SOURCE PASSAGE:
Is it a bird? Is it a plane? No it’s Superwooftah the Camp Crusader in a same sex relationship with Boy Robin. Holy Twatman Gotham City has turned into the Manchester of the Universe. I am most seriously confused as all the Super Heroes are shagging each other and BatWoman is a munter in a consensual relationship with Lois Lane. Pass the BatDildo Lois. What next The Hulk is shagging Lassie and Goldilocks and the Three Bears are reimagined in all their LGBT glory?
Big splash KAPOW that Superman has been redrawn by some simpering Oz cunt with slap head hiding beneath a flat cap and very irritating chin beard – the sort of beard if seen on a MMA fighter would demand a Ground, Pound and KO. Oh how the little cunt twitters and puffs on about how an honour it is to have the opportunity to draw the Caped Crusader and his son with cock rings, butt plugs and arse piercings.

THE DATA:
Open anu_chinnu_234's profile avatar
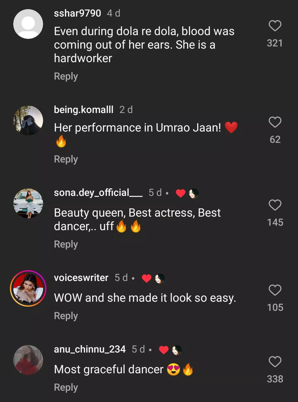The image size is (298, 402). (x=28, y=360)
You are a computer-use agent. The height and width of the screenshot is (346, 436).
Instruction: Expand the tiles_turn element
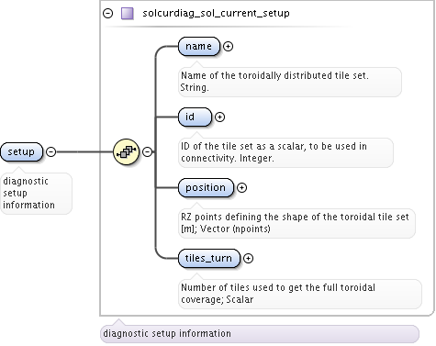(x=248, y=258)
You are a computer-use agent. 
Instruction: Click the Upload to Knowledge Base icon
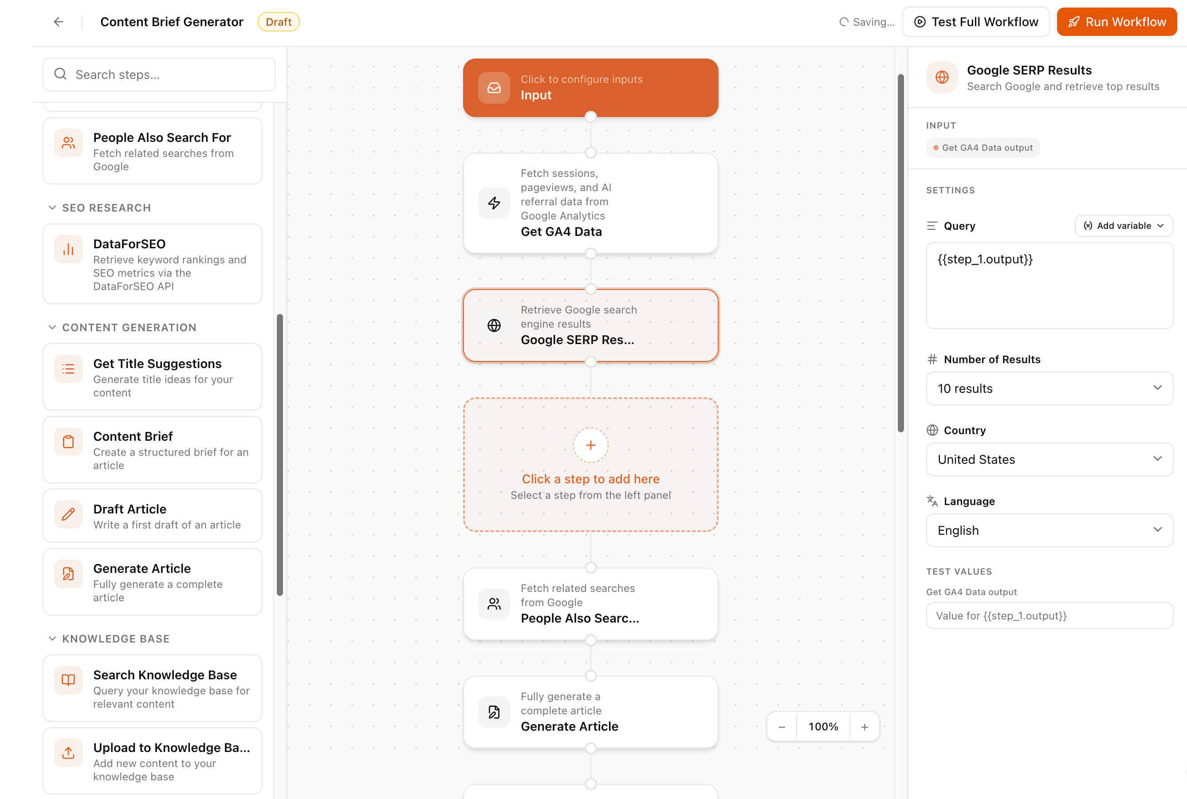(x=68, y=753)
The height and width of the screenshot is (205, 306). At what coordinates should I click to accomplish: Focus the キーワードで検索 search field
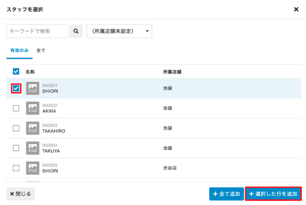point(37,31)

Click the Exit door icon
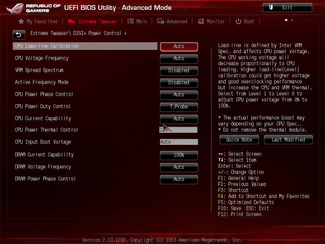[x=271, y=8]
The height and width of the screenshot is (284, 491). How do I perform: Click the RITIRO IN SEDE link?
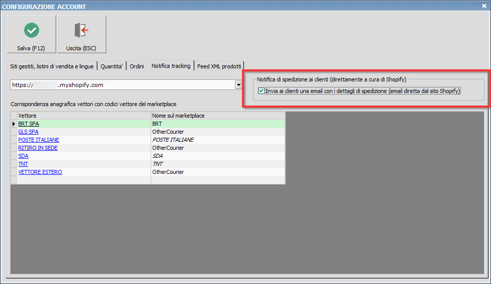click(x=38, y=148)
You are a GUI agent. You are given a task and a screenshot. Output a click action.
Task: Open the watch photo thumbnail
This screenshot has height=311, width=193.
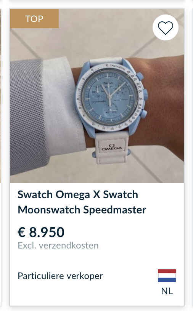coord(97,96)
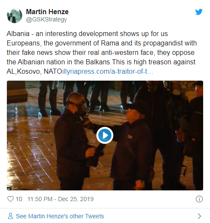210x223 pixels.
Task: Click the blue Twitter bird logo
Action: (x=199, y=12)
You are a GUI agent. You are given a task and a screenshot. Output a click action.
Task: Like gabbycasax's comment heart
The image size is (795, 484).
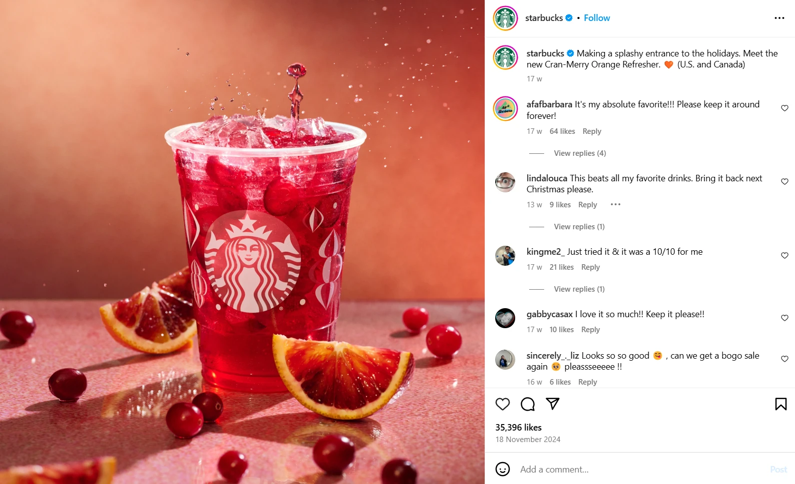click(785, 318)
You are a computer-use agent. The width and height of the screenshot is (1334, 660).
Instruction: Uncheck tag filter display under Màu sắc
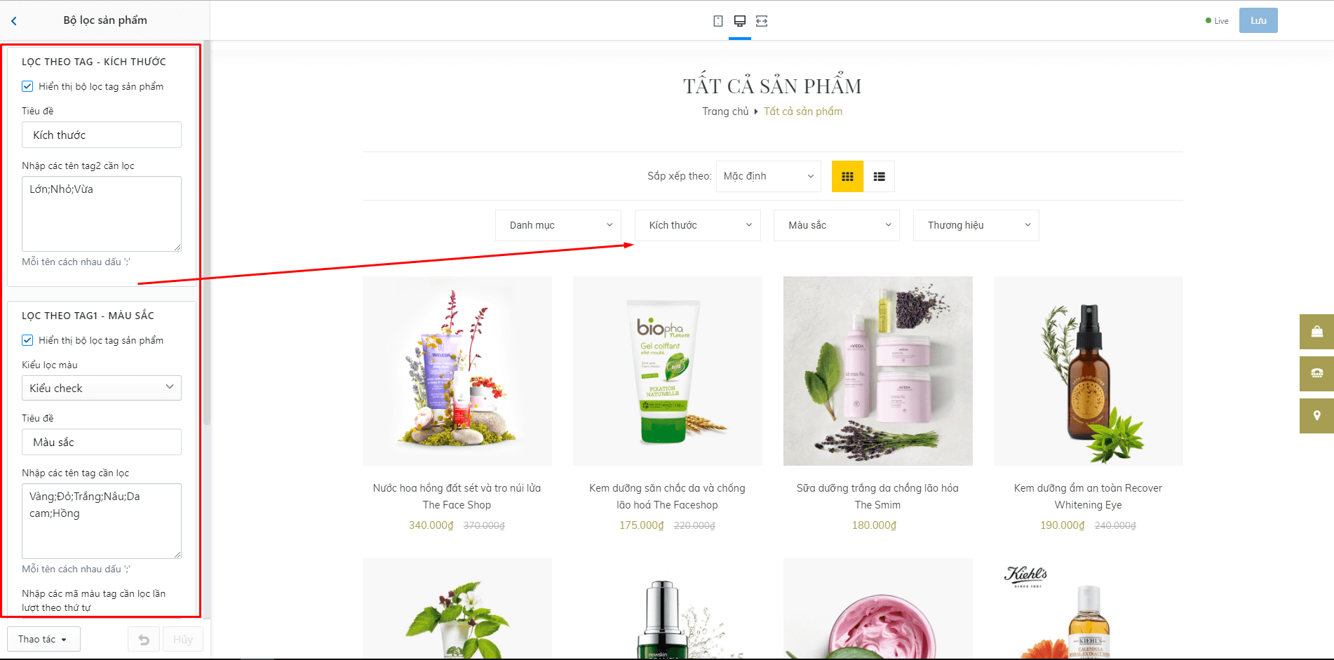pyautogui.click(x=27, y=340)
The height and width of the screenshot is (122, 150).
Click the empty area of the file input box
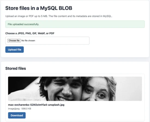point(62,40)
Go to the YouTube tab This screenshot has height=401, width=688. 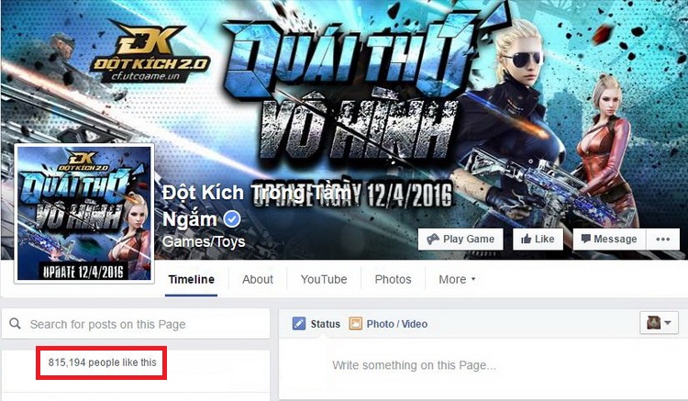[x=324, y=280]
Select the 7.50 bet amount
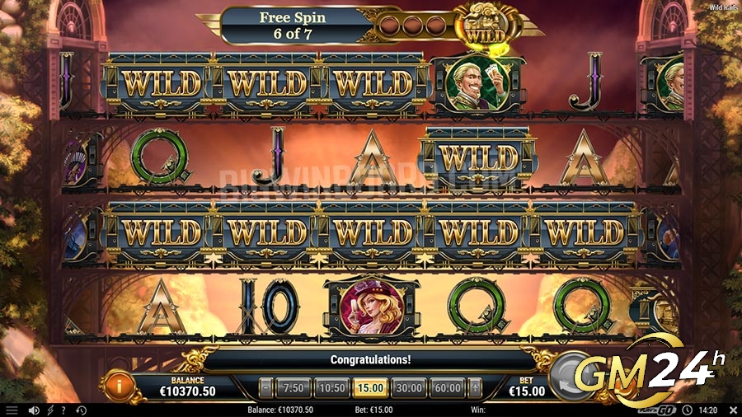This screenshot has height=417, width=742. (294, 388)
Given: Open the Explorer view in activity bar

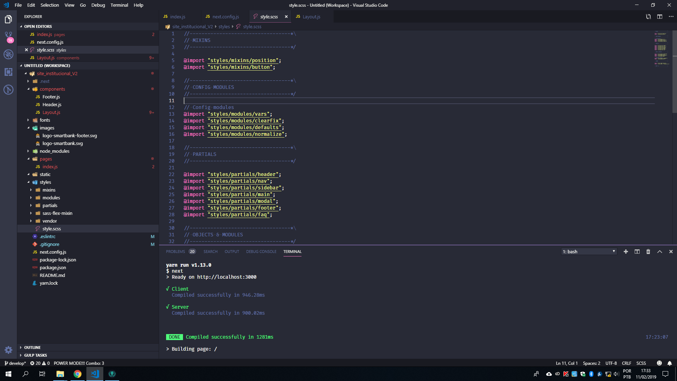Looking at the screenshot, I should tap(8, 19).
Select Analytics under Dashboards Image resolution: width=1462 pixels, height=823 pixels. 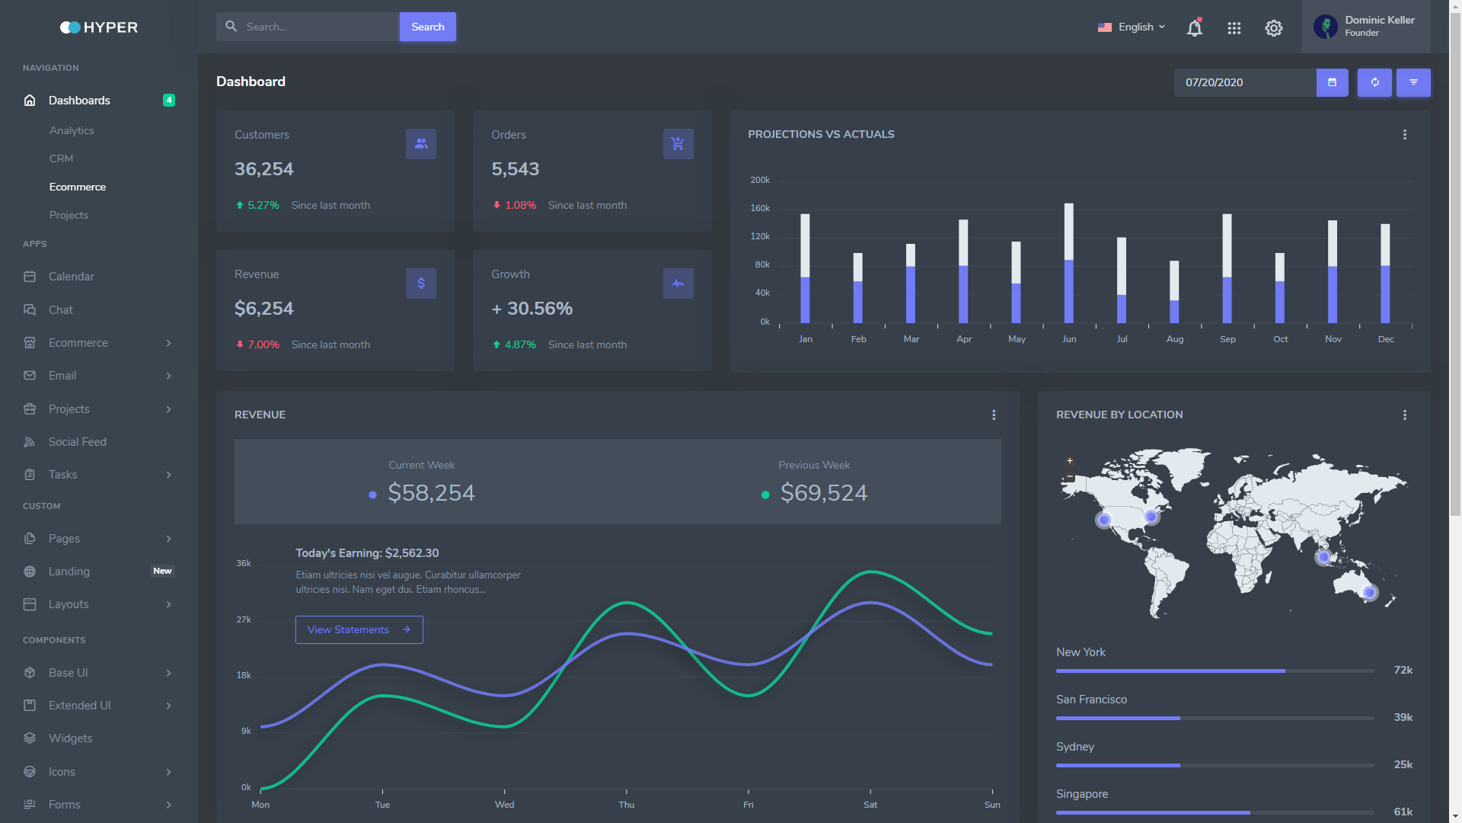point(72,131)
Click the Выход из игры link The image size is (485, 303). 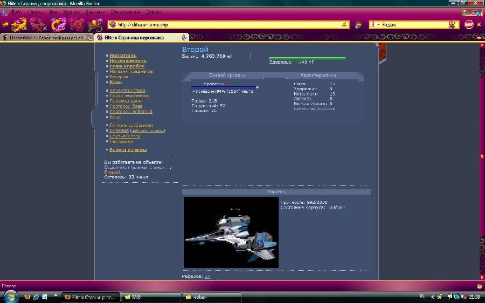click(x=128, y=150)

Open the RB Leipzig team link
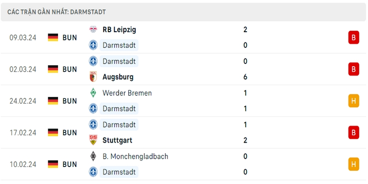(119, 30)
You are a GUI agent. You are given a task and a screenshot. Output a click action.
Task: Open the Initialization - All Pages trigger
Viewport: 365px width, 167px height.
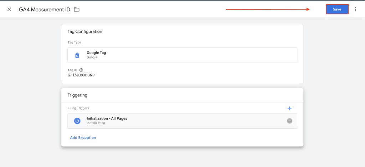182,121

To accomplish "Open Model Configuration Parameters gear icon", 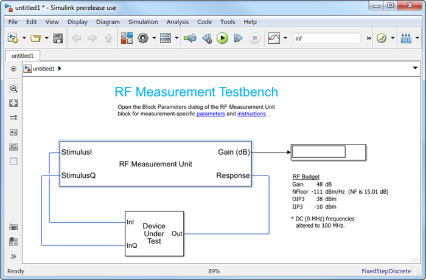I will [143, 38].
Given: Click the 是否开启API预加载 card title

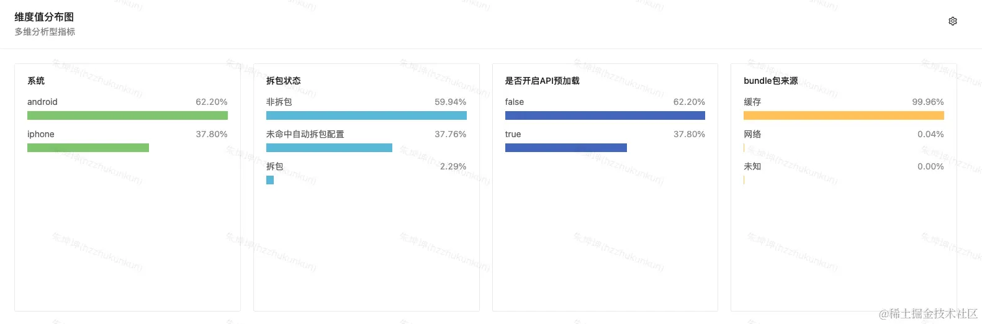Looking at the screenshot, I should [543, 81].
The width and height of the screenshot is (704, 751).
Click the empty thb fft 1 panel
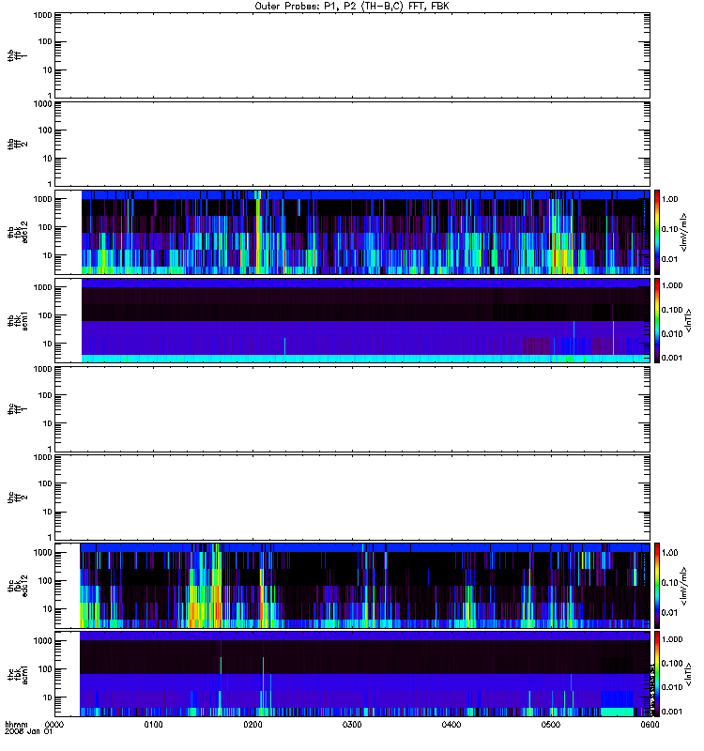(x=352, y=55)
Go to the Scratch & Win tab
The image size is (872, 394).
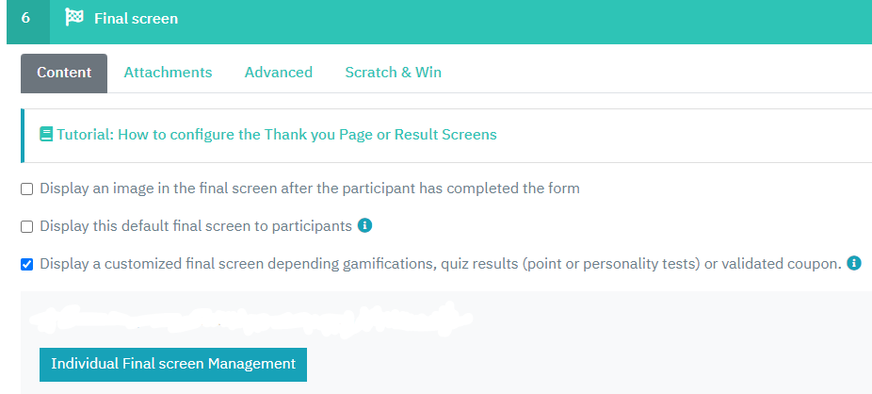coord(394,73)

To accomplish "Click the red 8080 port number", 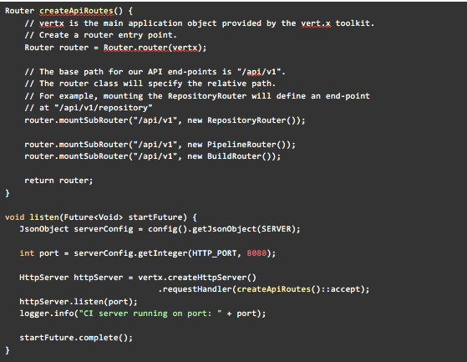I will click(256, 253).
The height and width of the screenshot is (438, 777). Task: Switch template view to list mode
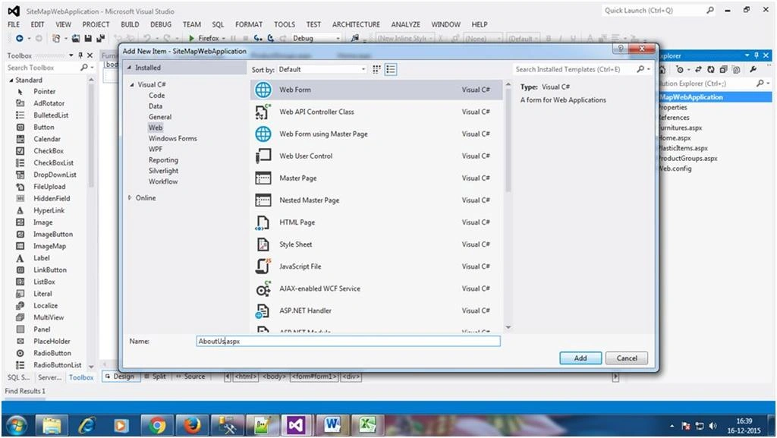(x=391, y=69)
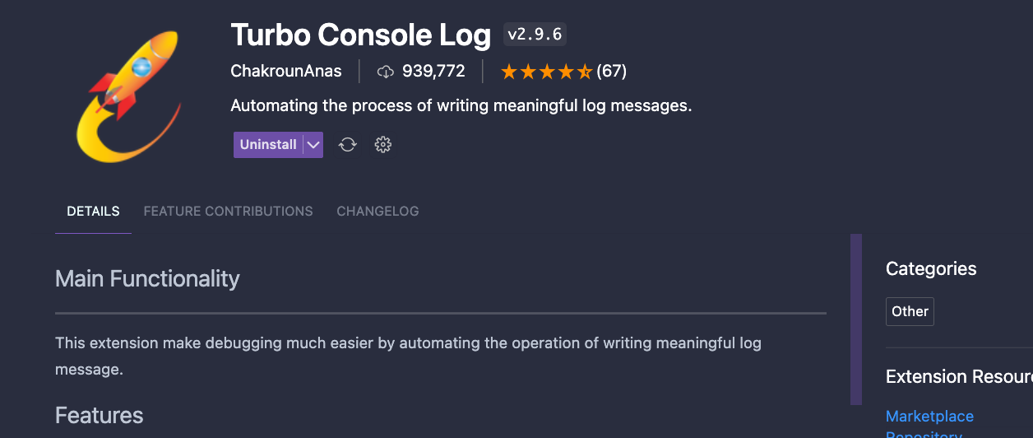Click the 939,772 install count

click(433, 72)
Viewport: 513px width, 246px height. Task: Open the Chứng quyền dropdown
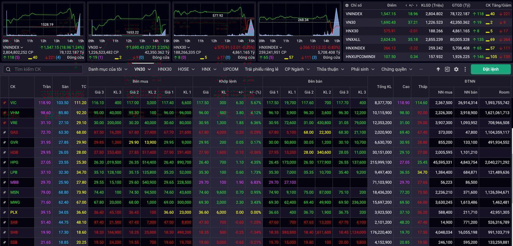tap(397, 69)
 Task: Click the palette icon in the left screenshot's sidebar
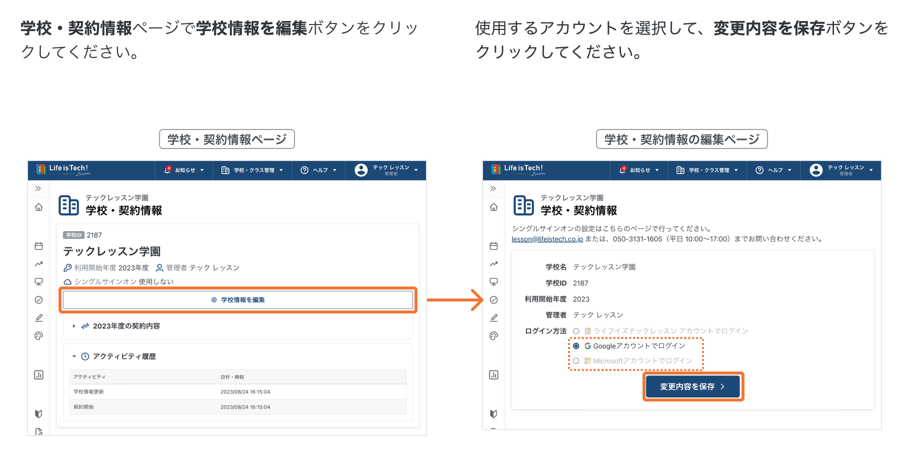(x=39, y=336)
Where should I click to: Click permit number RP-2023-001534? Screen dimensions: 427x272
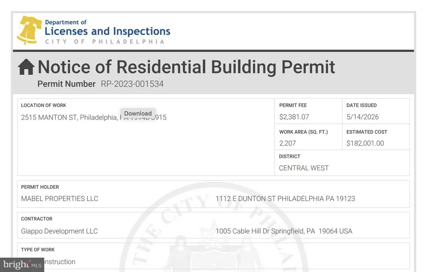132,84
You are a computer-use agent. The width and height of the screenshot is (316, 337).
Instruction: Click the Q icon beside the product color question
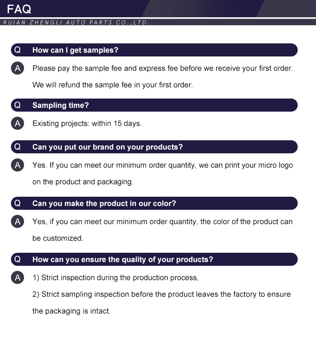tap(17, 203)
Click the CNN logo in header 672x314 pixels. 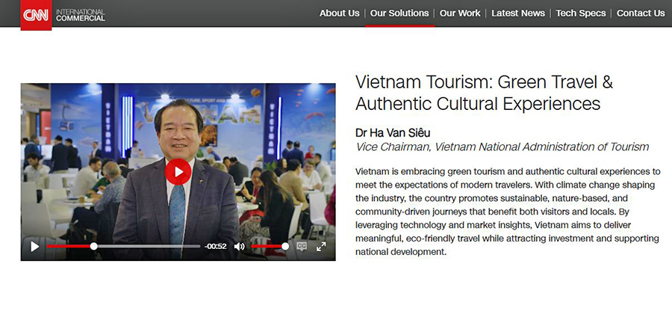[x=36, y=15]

WORK TO DO:
**1.** Shift every coordinate in the answers by 52 and give the records again, requests included, from the line with "The height and width of the screenshot is (205, 306)." to the line with "click(x=38, y=148)". Leave out the pictures.
**2.** Resume the rant about superhero comics, starting after its last sentence.
The records are unrelated to the text.

WRITTEN ANSWERS:
**1.**
The height and width of the screenshot is (205, 306). At what coordinates should I click to accomplish: Focus the キーワードで検索 search field
point(89,83)

Click the Exit door icon
[x=323, y=60]
The height and width of the screenshot is (284, 491). How do I perform: Click the RITIRO IN SEDE link?
click(x=90, y=200)

**2.**
The Joker is on us.
Nominated by: Sir Limply Stoke
And then there’s this from Ron Knee
A short while ago I came back into the living room to find the wife laughing so hard that she was actually spilling her tea.
‘What’s tickled your fancy?’ says I, intrigued.
‘Christ’ says she, wiping a tear from her eye. ‘Have a look at this’, and points towards an article that’s up on her computer screen.
Great Caesar’s ghost! Can this be true? In another attempt to appear ‘inclusive’ and ‘diverse’, DC Comics has decided that its most iconic of icons, Superman no less, will ‘come out’ as bi-sexual.
I mean, can you Adam and Eve it? The most macho, alpha superhero ever, fresh from a hard day saving the galaxy again, returns home for a bit of a cuddle and canoodle with his ‘friend’ Jay Nakamura, a ‘Gamorran’ refugee, naturally.
You couldn’t make this stuff up. Er, well actually you can if you’re DC Comics and desperate to show how ‘progressive’ you are. Next thing you know, he’ll be wearing his shirt outside his pants, sporting a man-bun and drinking soy latté.
‘Look up in the sky! Is it a bird? Is it a plane? No, it’s Superperson!’
DC Comics? Fucking AC/DC Comics morelike. I’m getting too old for this shit.
A late entry from Miserable northern cunt, regarding Batman from the 60s TV show in need of some young Dick!
A billionaire goes to a circus.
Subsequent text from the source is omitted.